I usually post about whatever I’m reading. This week’s adventure?
The Kneeling Man: My Father’s Life as a Black Spy Who Witnessed the Assassination of Martin Luther King, Jr. by Leta McCollough Seletzky, published by Counterpoint Press, Berkeley, CA (2023).
1st Edition.

Now, what is everyone else reading?
Goodreads suggests these books for AAPI heritage month:
116 Essential New Books to Read for Asian American and Pacific Islander Heritage Month
Penguin Random House suggests these:
New Books To Read in May
Audible is listening to these…
Editors Select: May 2024
… and on the top of the list is Stephen King, You Like It Darker which appears to be 12 short stories, some of which are new, some classics.
BetterWorldBooks simply suggests you read a mystery.
The Library Journal has a list of books being published this month…
Prepub Alert: The Complete List | May 2024 Titles
My favorite blurb from the list so far…
Oates, Joyce Carol. Butcher.
Knopf. May 2024. 352p. ISBN 9780593537770. $30.
Based on historical documents, this story from best-selling Oates (48 Clues into the Disappearance of My Sister) portrays a 19th-century women’s hospital where Dr. Silas Weir practices and experiments on patients as he establishes himself as a pioneer of surgery.
… and another intriguing first printing…
Grinspan, Jon. Wide Awake: The Forgotten Force That Elected Lincoln and Spurred the Civil War.

§ What you need to do:
- a) Transcribe the passage of the reading-list blog post between "Based on historical" and "the Civil War.", inclusive.
- b) Write the next part of the blog post about May reading lists, picking up after its last line.
The listing after this comes from a different source than the text above.

§ Data for analysis:
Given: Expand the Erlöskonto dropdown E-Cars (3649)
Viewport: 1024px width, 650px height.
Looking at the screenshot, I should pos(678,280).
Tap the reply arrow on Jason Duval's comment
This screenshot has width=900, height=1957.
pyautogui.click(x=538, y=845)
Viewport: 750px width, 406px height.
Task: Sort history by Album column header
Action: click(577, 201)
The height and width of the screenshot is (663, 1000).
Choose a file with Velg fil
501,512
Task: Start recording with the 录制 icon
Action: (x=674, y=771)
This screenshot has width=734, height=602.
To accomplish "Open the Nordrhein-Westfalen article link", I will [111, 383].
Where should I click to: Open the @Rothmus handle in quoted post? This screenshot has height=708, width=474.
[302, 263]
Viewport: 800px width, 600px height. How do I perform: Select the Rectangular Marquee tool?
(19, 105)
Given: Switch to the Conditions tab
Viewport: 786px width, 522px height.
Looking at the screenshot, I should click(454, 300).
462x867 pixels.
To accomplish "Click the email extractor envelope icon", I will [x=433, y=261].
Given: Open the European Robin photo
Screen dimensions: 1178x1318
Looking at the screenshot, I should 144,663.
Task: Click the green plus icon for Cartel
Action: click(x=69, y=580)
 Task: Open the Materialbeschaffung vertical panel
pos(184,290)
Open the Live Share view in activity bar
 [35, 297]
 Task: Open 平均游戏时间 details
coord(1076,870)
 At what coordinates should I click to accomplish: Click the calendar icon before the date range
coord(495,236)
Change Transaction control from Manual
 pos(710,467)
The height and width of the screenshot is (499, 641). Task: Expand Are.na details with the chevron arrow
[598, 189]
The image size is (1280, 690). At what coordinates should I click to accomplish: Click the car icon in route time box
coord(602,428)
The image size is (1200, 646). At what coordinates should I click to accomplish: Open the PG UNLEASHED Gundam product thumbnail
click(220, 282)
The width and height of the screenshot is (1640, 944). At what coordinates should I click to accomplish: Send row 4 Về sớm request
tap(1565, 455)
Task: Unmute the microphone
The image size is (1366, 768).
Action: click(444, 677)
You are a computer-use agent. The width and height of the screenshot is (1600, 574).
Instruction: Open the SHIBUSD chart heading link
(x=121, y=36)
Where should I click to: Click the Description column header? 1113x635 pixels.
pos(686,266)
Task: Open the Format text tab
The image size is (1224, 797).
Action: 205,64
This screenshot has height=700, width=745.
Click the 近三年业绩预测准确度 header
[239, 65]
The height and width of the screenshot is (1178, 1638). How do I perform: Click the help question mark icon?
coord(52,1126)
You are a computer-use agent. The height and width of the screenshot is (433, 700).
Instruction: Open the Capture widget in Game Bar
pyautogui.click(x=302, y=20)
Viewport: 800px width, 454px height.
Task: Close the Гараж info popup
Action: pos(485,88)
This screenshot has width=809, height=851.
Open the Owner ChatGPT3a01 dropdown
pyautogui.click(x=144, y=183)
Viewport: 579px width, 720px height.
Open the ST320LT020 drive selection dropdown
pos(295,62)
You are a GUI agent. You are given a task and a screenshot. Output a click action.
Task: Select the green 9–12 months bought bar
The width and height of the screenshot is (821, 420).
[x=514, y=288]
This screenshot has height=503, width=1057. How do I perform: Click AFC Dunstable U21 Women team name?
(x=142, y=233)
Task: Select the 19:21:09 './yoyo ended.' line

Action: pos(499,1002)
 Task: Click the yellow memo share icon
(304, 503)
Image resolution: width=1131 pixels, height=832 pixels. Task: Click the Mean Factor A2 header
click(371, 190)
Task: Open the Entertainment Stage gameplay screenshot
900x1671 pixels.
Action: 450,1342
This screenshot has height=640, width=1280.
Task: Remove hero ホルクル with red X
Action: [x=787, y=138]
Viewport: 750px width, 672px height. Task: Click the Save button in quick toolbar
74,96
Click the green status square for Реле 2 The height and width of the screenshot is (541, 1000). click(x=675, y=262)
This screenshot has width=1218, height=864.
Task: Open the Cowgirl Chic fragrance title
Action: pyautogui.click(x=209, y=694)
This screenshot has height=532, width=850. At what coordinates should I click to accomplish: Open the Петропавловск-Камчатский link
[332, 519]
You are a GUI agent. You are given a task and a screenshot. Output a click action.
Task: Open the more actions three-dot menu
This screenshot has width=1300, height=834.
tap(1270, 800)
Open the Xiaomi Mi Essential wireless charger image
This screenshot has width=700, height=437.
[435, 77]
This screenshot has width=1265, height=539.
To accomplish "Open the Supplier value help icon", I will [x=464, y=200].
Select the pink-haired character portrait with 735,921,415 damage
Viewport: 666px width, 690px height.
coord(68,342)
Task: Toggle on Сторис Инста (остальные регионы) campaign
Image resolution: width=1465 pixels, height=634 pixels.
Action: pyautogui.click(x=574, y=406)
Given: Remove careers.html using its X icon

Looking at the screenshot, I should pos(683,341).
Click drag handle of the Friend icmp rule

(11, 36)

§ Task responses:
- a)
Based on historical documents, this story from best-selling Oates (48 Clues into the Disappearance of My Sister) portrays a 19th-century women’s hospital where Dr. Silas Weir practices and experiments on patients as he establishes himself as a pioneer of surgery.
… and another intriguing first printing…
Grinspan, Jon. Wide Awake: The Forgotten Force That Elected Lincoln and Spurred the Civil War.

- b)
Bloomsbury. May 2024. 368p. ISBN 9781639730643. $32. HIST
Smithsonian historian Grinspan (The Age of Acrimony) shines attention on the 1860s anti-enslavement movement that played a key role in starting the U.S. Civil War, illuminating how that political campaign, which grew to include hundreds of thousands, pushed the nation from rhetoric to war. With a 60K-copy first printing.
The New York Times has published a list of 18 Pulitzer Prize winners and finalists for us to consider… fortunately not blocked by a paywall…
Pulitzer Prizes 2024: A Guide to the Winning Books and Finalists
As a non-fiction fan, I found this one intriguing –
No Right to an Honest Living, by Jacqueline Jones
Jones, a historian and a two-time finalist for the Pulitzer Prize, examines the hypocrisy of Boston before the Civil War. The city was known for its antislavery rhetoric and as the center of abolitionism, but Black residents endured “casual cruelty” in the work force and were condemned to lives of poverty without the chance for equal employment.